2017年5月21日 (日) 16:19時点における版

役者絵:坂東玉三郎

お軽【おかる】…仮名手本キャラ 遊女おかる。もともとは顔世御前(瑤泉院)の腰元。

勘平のガールフレンド。寺岡平右衛門(寺坂吉右衛門)の妹。


師直(吉良)からラブレターをもらってた顔世御前が「NG」の返事をお軽に託し、足利家の御殿に行かせる。恋人の勘平が手紙を受け取り、渡しに行ってる間、お軽は師直の側近鷺坂伴内からセクハラを受ける。

この手紙で師直がキレて顔世御前の夫、塩冶判官(内匠頭)へのイジメが始まり、刃傷沙汰に発展する。

手紙の用事が済んだあと、勤務中にお軽とデートに行っちゃった勘平は事件に居合わすことができず、メチャクチャ落ち込み、お軽は自分の田舎の山崎村の実家に勘平をさそって百姓暮らしを始める。

殿様への仇討ち計画のニュースがあると、お軽の父親・与市兵衛は、婿殿の復帰のための軍資金作りにと、お軽を遊郭・一文字屋に売っちゃう(百両)。この行為があらゆる悲劇を生む。

ややこしい悲劇のことを何も知らないままお軽は「一力」で勤務を続け、季節が変わったある日、放蕩三昧を続ける由良之助(内蔵助)の読んでる手紙をラブレターと思い、うらやましさからのぞき見る*01。これが討ち入りの密書だったもんだから、口封じに兄・平右衛門に殺されそうになる。

最初は当然抵抗するが、父親も恋人も死んでいることを告げられるとガッカリして死を覚悟するが大石が助ける。
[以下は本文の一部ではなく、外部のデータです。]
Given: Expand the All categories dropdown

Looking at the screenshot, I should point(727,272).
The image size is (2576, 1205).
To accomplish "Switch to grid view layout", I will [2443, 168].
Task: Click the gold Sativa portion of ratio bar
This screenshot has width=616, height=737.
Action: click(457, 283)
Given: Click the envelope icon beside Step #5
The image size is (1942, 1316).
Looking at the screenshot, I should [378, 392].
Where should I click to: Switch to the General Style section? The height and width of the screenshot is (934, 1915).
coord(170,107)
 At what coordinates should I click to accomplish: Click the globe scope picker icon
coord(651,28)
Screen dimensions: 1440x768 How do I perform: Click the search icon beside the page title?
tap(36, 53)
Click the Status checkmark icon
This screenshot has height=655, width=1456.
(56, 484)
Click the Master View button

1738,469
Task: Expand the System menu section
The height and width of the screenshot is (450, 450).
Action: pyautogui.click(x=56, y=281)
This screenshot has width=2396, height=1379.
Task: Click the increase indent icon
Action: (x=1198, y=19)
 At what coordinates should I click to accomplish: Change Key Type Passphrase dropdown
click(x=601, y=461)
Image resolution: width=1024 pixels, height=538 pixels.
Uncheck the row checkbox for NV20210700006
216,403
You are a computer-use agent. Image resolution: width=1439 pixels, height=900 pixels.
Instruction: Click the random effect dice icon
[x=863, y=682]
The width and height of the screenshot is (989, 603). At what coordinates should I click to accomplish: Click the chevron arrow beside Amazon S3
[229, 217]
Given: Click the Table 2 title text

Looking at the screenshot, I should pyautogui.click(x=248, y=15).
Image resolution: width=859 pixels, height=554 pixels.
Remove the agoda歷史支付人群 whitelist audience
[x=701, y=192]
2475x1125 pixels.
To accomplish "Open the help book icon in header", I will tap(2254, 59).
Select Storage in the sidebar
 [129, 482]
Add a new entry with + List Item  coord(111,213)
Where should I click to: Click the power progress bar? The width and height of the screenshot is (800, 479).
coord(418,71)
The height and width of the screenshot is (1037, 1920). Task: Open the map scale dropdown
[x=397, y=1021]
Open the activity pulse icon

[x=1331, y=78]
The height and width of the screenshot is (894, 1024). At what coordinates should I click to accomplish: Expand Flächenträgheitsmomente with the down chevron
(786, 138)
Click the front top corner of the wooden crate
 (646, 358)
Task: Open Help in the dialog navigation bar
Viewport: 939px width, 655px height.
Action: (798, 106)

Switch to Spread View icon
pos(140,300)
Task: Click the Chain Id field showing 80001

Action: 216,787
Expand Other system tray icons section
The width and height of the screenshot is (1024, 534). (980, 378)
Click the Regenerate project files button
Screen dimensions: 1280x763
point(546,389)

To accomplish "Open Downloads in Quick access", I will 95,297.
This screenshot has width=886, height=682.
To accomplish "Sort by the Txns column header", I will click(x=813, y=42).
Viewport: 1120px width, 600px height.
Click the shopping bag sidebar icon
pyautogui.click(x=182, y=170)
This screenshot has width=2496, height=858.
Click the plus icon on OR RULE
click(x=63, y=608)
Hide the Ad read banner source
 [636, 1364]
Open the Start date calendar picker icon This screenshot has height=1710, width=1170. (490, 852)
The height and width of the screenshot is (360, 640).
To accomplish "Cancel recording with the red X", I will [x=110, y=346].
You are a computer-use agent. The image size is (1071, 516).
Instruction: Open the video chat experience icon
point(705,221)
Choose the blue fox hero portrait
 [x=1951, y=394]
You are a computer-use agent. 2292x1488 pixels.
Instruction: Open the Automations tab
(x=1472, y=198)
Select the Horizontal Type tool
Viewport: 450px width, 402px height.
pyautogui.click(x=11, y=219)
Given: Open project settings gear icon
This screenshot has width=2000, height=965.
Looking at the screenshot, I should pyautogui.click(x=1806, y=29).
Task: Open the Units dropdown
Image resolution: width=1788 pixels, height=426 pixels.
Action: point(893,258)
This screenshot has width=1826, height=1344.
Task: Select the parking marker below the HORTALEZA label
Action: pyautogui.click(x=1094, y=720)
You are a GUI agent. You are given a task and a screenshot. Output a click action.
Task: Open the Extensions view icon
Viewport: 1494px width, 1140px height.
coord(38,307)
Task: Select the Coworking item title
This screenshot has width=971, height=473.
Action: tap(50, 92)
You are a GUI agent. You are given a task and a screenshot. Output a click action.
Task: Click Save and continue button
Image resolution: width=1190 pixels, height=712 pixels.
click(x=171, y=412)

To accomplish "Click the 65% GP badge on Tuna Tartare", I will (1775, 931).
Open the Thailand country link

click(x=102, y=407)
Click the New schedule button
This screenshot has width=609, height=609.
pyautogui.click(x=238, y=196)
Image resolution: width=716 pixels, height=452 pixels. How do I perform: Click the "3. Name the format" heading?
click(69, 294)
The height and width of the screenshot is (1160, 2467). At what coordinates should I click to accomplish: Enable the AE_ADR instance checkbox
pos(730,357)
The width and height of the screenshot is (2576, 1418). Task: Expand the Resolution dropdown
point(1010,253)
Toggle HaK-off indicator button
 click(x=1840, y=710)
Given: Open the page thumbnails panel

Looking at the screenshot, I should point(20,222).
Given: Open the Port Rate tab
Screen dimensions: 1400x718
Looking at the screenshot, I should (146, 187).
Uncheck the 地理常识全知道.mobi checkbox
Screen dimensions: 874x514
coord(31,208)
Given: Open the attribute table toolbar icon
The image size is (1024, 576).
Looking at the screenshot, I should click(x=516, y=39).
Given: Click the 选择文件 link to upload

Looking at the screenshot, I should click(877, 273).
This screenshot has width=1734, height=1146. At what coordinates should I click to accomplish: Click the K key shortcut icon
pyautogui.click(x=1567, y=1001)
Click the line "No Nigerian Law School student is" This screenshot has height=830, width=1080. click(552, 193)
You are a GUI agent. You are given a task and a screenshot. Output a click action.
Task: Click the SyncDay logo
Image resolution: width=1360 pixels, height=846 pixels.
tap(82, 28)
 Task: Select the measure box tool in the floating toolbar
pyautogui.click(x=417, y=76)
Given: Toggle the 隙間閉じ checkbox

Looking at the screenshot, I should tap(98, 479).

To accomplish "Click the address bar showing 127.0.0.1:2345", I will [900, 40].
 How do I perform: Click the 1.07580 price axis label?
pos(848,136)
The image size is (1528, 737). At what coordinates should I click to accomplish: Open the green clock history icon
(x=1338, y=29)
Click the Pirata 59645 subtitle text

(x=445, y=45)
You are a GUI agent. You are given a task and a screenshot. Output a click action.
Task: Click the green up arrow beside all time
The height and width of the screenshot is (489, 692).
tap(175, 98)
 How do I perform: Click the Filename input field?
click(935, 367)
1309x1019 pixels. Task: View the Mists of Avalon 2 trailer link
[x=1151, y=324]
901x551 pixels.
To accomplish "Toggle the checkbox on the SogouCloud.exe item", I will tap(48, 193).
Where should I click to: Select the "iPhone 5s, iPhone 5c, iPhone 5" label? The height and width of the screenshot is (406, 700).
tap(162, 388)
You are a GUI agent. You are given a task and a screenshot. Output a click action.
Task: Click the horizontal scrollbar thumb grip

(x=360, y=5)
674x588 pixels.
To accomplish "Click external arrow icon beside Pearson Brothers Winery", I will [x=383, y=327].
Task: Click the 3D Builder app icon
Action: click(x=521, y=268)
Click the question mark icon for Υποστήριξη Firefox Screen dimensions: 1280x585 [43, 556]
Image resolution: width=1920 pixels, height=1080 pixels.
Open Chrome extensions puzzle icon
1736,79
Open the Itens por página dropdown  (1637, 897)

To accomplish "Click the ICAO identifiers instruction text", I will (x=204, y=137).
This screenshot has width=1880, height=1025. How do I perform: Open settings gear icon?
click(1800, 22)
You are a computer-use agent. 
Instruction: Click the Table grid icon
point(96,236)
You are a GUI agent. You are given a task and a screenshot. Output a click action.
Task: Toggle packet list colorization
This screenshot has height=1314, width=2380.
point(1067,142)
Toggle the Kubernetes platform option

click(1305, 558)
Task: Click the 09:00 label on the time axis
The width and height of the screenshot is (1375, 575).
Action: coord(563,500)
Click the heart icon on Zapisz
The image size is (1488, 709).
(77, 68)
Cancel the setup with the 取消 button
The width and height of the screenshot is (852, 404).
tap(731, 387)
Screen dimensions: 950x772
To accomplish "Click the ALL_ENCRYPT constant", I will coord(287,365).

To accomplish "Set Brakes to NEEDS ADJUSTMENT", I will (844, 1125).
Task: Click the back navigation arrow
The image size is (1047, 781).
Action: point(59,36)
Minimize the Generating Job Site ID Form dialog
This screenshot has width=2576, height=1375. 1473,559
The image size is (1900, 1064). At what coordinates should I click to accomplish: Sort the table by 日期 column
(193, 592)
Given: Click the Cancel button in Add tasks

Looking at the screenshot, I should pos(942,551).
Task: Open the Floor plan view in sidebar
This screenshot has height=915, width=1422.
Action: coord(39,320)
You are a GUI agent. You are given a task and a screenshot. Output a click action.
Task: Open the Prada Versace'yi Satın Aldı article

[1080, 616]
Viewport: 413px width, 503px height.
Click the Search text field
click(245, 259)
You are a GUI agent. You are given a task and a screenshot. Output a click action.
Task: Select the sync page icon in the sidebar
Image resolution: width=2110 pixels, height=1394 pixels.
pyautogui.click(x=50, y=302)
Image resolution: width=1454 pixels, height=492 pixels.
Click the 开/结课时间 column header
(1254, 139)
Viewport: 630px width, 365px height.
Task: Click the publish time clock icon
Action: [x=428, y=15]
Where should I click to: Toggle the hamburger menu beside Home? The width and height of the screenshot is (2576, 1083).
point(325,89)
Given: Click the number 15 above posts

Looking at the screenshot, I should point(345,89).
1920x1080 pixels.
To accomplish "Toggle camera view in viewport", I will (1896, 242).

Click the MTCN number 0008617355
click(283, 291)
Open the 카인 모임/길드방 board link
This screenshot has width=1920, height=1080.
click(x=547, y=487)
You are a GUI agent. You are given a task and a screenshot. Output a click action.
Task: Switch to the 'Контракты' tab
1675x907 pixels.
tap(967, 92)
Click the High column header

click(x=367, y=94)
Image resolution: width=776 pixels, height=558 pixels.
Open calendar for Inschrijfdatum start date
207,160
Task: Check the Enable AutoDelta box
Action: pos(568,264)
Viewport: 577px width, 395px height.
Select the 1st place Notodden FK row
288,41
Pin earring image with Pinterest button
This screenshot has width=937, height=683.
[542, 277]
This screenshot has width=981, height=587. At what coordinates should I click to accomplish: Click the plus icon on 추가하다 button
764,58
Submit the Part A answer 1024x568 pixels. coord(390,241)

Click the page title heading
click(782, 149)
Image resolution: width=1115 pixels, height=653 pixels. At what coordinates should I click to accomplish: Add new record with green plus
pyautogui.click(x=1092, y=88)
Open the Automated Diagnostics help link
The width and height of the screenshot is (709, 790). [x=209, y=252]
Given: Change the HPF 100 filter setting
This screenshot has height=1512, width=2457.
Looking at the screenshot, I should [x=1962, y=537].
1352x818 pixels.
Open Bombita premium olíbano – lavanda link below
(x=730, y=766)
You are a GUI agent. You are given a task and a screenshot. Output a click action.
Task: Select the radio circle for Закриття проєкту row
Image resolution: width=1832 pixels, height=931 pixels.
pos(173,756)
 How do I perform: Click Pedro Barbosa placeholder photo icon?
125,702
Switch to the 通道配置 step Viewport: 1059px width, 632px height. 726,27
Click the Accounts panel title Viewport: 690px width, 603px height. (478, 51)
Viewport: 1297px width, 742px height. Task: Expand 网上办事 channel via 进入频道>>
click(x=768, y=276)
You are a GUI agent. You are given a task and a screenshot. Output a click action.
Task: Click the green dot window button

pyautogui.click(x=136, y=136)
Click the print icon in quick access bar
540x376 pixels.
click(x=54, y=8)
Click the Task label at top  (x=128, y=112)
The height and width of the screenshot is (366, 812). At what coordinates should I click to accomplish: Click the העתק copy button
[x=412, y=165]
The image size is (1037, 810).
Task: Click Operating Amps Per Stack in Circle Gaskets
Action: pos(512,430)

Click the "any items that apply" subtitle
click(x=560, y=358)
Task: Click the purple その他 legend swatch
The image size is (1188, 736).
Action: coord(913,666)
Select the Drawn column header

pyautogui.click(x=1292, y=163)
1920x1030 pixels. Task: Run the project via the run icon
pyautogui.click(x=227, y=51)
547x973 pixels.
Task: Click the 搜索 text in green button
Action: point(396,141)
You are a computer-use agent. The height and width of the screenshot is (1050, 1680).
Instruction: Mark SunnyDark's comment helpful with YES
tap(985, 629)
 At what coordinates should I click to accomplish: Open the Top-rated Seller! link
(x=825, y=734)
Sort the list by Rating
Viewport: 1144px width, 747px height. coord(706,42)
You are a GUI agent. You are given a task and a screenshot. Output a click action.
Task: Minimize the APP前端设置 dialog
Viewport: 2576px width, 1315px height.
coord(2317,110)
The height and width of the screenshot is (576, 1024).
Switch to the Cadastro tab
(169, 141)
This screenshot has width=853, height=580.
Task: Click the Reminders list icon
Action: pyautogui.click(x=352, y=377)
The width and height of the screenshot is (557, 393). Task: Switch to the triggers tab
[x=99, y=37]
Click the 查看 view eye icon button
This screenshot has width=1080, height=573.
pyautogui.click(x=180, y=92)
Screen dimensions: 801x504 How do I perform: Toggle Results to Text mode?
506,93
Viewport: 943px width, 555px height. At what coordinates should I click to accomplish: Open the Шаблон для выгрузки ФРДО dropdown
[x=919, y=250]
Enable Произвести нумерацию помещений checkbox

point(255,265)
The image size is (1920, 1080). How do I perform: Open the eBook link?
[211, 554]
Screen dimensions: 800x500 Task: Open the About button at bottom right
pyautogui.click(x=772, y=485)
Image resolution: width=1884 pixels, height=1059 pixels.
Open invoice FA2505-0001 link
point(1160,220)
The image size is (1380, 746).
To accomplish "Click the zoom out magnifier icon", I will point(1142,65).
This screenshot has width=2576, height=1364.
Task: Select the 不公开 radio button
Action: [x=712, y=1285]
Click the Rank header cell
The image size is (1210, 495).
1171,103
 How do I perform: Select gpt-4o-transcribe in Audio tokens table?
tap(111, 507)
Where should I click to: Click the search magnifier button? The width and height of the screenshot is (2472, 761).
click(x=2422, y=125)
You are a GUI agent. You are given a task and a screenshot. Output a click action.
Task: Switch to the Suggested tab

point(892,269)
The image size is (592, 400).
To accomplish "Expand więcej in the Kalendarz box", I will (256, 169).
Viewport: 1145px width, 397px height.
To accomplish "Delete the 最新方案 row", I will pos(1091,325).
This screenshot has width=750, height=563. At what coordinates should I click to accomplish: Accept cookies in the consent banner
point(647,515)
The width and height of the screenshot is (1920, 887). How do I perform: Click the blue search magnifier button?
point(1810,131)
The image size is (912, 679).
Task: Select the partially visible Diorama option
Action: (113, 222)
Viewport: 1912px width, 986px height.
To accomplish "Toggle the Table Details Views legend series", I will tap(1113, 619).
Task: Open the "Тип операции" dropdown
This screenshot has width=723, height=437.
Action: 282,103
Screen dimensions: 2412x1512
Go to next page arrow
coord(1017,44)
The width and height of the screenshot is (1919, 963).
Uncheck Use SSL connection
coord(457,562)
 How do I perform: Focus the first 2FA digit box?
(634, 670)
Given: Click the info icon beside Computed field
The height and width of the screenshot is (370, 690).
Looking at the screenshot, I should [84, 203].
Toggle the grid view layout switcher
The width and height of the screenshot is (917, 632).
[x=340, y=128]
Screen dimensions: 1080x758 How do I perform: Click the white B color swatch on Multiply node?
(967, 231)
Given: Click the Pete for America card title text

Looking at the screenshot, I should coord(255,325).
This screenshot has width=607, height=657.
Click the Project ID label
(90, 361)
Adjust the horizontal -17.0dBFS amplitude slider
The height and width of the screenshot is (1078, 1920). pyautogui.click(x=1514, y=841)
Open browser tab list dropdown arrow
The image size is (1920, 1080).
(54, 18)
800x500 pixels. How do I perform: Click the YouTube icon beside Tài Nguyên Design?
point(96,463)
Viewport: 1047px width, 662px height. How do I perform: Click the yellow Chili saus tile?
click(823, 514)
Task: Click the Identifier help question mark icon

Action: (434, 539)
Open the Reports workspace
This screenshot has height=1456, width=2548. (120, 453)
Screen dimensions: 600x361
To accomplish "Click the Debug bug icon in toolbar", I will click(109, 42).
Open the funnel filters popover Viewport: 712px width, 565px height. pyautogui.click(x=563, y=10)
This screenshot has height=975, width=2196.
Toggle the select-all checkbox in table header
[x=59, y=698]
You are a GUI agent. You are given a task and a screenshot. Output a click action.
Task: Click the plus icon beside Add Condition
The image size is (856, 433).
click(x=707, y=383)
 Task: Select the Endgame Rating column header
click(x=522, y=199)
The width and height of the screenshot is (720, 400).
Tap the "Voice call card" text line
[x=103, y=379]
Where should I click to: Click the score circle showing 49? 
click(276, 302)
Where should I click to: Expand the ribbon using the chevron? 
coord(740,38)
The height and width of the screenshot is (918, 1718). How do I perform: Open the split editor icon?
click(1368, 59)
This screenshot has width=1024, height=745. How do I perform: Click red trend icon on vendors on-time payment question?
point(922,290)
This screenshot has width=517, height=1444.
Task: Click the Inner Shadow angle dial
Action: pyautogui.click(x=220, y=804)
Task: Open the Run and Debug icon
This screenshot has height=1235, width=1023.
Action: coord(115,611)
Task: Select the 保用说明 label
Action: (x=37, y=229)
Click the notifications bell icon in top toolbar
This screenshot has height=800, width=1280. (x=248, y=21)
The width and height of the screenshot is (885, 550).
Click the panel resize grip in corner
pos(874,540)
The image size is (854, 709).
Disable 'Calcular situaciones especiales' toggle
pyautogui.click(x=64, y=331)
このお軽というキャラは、塩冶判官の刃傷がキッカケで職場、恋人、父親、兄のすべてを失い、まったくいいところのない運命の、受け身ばかりの悲劇のキャラクターのようにも見えるが、人形浄瑠璃のほうの「仮名手本」(三段目「腰元おかる文使いの段」)を見ると、彼女は勘平の袴の中に手を突っ込むなど、積極的かつ大胆に彼を欲しており、明らかにおかるは勘平のアッチのほうもベタ惚れであり(大星力弥小浪のプラトニックと対照的)、各キャラクターがそれぞれつむいでいった悲劇とも見えます。

北原白秋がまとめ上げた「おかる勘平」という詩は、お上から「エロい」と判断され載せた詩誌は発禁。やがて廃刊になったそうだが、白秋のアプローチは正しかったと思います。


最近では仮名手本の現代語訳的な「決断の時」で純名りさがお軽を演じ「それじゃあたしはいったいなんのために、遊里に売られたのよー!」みたいな事を泣き叫んでいたのがお茶の間的にはわかりやすいっちゃあ、わかりやすかったがそれでは色気が無い。もしも阿部定のようにエロにまっすぐな恋愛体質キャラとして描かれたらリアクションはもう少し変わってるかも、と思いました。

ちなみにりささんは同番組において、切腹しようとする勘平を制止するシーンで抜き身(白刃)を思わず鷲掴みにしちゃう珍シーンがあり、DVDでも見られます。


  • 01・・・お軽は由良之助の手紙を二階の窓から鏡越しに読むのだが、おそろしく遠目の利く女があるものでございます。立川志の輔師匠はお軽を「アフリカ生まれ」としているw。